2. Be sure they keep personal and identifying information in a safe place away from visitors. Bank statements, credit card statements, Medicare statements and other personal documents offer a wealth of identifying information.
3. Shred any documents that contain personal information.
4. Opt out of direct mail credit offers by calling the Federal Trade Commission’s OPTOUT line at: 1-888-567-8688. Direct mail and credit card contain too much personal information.
5. Ask them not to carry their social security card in their purse or wallet unless they will be required to show it.
6. If they use paper checks, don’t have them delivered to their home. Have them sent to a Post Office box or to their financial institution where they can pick them up.
7. Don’t have their home phone number, social security number, driver’s license number, or date of birth printed on their personal checks.
8. They shouldn’t sign the back of your credit and debit cards. Instead, write PHOTO I.D. REQUIRED FOR USE in the signature space.
Finally, if their identity has been compromised, contact one of the three credit bureaus (Equifax: 800-525-6285 Experien: 888-397-3742 TransUnion: 800-680-7289) and the Federal Trade Commission’s Identity Theft hotline at 877-438-4338.
Distraction Burglary is a crime where doorstep fraudsters pose as officials (including police, utility workers, door-to-door salesmen, contractors, real estate agents, volunteer service groups, medical examiners) to gain the targeted victims confidence, enabling them to gain entry into the residence during daytime hours.
For example, victims may be approached by a person posing as a termite or electrical wiring inspector offering a “free” inspection. Once inside the victim’s home, money and jewelry will be stolen or the fraudster will case the home for a future visit. There have also been cases where there are two fraudsters and while one is distracting the homeowner at the front door, the other is attempting to enter the home from the back of the house or garage.
How can you protect your parents?
1. Don’t open the door. My preference would be for them to not open the door at all, however, if they are compelled to find out what the person wants, they should communicate through a locked metal screen door or keep the chain on the door and only open it a sliver.
2. If someone is claiming to be from a company, ask what it is they need through the closed door. Always ask for an ID or any associated paperwork and get them to pass these through the letterbox. If there is any doubt, call the company they say they are from independently. Never call the number they provide. Use the phonebook or 411.
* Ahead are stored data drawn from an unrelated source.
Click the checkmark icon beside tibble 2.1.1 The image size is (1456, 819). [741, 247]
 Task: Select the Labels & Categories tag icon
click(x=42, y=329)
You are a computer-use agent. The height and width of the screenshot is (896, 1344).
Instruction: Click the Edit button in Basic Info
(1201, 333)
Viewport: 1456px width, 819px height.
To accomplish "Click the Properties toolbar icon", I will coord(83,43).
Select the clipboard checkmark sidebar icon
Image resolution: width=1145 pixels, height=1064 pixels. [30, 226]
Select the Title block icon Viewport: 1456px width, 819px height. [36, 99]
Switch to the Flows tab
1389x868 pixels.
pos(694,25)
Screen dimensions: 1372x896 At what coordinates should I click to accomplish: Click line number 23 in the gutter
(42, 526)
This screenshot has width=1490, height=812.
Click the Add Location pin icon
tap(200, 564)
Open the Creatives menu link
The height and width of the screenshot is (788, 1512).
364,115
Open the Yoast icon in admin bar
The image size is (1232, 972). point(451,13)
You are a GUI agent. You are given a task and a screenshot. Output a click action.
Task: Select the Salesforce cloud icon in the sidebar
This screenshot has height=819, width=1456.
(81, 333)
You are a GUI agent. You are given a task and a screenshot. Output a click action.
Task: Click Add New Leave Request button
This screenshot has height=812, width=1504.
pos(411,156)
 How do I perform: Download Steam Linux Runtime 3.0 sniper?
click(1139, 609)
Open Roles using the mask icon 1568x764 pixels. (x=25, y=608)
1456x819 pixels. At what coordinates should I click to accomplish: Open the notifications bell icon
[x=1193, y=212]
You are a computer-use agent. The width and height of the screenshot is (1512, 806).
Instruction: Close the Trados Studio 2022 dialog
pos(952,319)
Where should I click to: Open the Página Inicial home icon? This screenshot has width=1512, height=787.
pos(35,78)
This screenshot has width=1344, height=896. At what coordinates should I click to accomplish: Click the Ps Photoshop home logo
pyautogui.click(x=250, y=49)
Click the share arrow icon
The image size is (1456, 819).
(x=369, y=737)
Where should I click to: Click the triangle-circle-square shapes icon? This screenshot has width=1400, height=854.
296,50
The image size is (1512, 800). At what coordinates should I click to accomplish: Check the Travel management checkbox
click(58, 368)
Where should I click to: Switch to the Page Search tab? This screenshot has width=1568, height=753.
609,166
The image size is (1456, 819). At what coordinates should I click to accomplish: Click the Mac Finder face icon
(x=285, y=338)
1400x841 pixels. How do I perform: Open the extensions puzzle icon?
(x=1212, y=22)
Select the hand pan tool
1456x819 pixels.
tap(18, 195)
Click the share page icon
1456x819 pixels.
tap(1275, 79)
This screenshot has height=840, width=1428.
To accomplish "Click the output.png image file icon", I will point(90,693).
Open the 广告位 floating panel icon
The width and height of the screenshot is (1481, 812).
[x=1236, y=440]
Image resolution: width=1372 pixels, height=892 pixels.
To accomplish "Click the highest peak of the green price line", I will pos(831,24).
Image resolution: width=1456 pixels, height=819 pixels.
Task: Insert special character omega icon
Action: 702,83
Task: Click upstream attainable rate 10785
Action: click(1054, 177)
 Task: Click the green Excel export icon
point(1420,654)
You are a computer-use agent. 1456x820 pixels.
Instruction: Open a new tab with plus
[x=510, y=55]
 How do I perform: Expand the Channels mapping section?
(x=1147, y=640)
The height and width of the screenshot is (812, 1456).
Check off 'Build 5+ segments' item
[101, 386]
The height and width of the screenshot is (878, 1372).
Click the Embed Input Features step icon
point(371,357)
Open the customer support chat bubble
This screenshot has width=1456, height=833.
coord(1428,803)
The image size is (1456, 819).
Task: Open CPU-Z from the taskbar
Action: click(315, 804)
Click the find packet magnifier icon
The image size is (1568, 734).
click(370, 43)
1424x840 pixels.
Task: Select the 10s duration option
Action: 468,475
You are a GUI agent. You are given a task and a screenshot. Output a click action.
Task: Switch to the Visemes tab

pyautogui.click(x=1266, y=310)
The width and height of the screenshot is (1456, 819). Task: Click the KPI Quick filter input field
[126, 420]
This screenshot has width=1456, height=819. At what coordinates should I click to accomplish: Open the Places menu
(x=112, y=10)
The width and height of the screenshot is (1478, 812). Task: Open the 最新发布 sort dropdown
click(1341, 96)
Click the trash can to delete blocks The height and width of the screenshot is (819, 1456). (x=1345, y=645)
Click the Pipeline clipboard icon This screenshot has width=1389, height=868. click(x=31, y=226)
3. Always keep valuables, money and items of sentimental value where they are not easily visible or accessible – the use of a small safe might be appropriate. Keep documents containing personal details out of sight (passport, utility bills, bank statements etc.).
4. Call the police if they are suspicious or feel that the caller may be bogus, if someone forces entry or enters the home without permission or if they notice valuables or money have gone missing shortly after someone has visited.
It is also helpful to be part of a neighborhood watch or online network such as their neighborhood Facebook page or Next Door to learn about what is happening where they live. Community members post warnings about suspicious people in the neighborhood or scams that they have encountered. For instance, on my Next Door page, I learned about mailbox tampering in our community. Apparently, there was a sticky substance put on the inside of the post office mailboxes so that the mail would stick and then could be stolen from the box. I would have never known this otherwise! Of course if your parents aren’t online, you can always join on their behalf.
Have you had to navigate senior scams with your parents?